- Yes Bank share price has broken a three-session losing streak to return to the upside, but does it have what it takes to maintain traction?
Yes Bank share price has returned to the upside on Monday, retesting the ₹20 mark. The stock was up by 1.78% at the time of writing, snapping a four-session losing streak. It has been on a general down turn in July, reflecting a broader market sentiment amid investor jitters underpinned by the macroeconomic uncertainty created by renewed trade tariff fears. In addition, Yes Bank (BSE: YESBANK) faces company-specific pressures to improve its earnings prospects.
After the 20% stake acquisition by Japan’s SMBC bank, Yes Bank faces an elevated scruitiny of its financials. Its books point to modest performance, making it vulnerable to potential shocks from macroeconomic pressures. Its ROE is at 5.4%, which is largely a modest return. As far as its valuation goes, its price-to-earnings (P/E) ratio is at 25x, with the Price-to-Book (P/B) ratio at about 1.3x,both of which are largely in line with its mid-cap peers.

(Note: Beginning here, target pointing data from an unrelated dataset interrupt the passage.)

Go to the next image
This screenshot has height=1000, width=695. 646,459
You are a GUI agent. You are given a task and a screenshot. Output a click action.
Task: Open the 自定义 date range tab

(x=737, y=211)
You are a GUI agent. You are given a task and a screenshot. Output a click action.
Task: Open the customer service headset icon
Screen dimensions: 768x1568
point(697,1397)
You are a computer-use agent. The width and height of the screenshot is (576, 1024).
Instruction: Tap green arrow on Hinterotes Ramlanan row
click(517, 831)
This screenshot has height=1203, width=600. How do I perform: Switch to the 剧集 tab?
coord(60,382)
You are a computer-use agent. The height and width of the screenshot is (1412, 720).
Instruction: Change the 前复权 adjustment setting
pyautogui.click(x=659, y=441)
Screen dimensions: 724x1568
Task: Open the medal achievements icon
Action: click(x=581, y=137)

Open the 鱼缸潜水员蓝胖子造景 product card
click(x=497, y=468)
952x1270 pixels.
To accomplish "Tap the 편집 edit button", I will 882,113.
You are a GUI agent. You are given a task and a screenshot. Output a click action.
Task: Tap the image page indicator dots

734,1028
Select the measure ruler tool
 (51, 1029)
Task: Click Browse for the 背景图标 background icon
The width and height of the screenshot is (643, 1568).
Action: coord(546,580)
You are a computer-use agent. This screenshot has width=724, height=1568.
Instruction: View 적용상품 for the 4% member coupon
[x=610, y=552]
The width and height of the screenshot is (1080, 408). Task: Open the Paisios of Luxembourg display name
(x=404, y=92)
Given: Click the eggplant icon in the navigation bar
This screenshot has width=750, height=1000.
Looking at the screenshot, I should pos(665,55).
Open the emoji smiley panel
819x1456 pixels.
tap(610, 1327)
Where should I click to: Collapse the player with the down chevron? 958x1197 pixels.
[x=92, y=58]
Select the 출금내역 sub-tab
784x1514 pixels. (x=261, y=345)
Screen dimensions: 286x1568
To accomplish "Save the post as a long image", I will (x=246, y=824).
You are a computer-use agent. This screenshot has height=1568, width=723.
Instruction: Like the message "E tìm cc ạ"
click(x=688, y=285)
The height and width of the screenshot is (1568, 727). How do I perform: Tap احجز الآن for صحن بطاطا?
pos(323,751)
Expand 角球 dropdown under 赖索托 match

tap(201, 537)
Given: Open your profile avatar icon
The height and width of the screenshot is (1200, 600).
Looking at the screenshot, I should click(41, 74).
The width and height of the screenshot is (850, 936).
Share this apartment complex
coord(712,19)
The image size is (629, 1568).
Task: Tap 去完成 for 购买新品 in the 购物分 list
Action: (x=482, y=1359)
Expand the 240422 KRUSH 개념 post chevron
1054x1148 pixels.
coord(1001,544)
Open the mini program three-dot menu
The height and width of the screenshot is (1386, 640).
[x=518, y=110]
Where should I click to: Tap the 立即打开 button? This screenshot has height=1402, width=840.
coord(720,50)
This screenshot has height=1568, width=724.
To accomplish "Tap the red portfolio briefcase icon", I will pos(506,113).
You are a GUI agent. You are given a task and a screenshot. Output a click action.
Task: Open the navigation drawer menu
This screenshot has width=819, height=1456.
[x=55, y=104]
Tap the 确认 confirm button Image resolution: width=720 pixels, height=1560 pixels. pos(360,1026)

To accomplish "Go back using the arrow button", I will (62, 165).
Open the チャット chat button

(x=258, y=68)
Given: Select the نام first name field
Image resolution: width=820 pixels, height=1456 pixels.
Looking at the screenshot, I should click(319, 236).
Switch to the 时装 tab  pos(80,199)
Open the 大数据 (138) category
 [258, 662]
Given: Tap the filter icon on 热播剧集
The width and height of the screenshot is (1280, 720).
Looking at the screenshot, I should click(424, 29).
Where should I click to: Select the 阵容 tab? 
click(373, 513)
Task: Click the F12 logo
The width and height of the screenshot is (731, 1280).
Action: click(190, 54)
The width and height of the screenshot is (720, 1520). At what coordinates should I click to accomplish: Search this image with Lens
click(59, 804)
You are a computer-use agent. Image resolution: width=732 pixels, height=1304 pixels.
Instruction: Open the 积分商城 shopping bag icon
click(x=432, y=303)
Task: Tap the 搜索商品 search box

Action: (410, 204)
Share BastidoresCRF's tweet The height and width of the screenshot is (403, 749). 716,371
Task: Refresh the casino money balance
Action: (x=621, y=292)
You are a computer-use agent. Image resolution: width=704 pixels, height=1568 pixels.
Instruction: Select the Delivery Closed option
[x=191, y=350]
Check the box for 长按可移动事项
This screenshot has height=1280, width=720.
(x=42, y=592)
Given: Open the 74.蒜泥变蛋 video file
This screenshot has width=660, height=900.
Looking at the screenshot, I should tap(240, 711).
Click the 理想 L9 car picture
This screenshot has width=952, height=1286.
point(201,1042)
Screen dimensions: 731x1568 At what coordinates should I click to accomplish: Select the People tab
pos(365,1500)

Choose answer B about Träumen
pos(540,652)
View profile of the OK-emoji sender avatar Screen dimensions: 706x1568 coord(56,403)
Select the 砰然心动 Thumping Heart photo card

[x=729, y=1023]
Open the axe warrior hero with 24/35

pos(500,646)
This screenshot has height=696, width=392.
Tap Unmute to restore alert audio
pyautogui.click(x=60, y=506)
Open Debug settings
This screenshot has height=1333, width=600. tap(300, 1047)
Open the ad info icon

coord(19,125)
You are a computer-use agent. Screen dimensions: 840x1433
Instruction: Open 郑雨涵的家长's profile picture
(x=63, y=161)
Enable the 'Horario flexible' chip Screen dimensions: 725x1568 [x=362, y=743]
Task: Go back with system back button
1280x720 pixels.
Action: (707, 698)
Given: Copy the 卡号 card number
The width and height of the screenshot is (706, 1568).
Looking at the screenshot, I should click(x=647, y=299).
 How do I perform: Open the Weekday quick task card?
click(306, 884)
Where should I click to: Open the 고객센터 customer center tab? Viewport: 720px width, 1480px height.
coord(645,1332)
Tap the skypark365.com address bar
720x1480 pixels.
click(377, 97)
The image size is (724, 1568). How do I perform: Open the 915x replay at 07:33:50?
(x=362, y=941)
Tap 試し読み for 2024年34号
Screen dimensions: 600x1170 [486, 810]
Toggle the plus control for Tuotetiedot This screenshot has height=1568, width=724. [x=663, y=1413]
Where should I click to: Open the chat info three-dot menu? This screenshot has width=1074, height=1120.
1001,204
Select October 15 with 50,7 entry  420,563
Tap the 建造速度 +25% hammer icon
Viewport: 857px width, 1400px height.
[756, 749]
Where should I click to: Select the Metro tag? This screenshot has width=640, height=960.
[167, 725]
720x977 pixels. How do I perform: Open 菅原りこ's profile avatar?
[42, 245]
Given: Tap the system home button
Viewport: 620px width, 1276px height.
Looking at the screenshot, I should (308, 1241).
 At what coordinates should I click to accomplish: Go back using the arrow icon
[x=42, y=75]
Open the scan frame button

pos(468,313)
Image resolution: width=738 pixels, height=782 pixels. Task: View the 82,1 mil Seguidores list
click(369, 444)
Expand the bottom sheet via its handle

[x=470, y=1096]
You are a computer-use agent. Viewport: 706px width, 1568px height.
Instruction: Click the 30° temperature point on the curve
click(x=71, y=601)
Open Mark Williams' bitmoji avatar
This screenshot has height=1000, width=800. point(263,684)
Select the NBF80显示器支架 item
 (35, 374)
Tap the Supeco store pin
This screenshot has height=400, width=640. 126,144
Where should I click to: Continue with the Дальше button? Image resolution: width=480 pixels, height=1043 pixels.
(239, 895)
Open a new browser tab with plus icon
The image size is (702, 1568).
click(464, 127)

On the brighter side, Yes Bank share price is supported by the bank’s recently-completed successful capital raises. These include a ₹8,900 crore (approximately $1.07 billion) raise by Carlyle and Advent as well as the 20% stake acquisition by SMBC. These have certainly improved the bank’s capital adequacy, which is good for its medium and long-term growth prospects.
Yes Bank Share Price Prediction
Yes Bank share price pivot mark is at ₹19.90 and action above that level will give buyers control. The first resistance is likely to come at ₹20.10, but a stronger momentum will breach that barrier and potentially push gains higher to test ₹20.35.
On the other hand, going below ₹19.90 will signal control by the sellers. That is likely to establish the first support at at ₹19.70. The upside narrative will be invalid if the price breaks below that level. Also, an extended control by the sellers could push YESBANK price lower and test the second support at ₹19.40.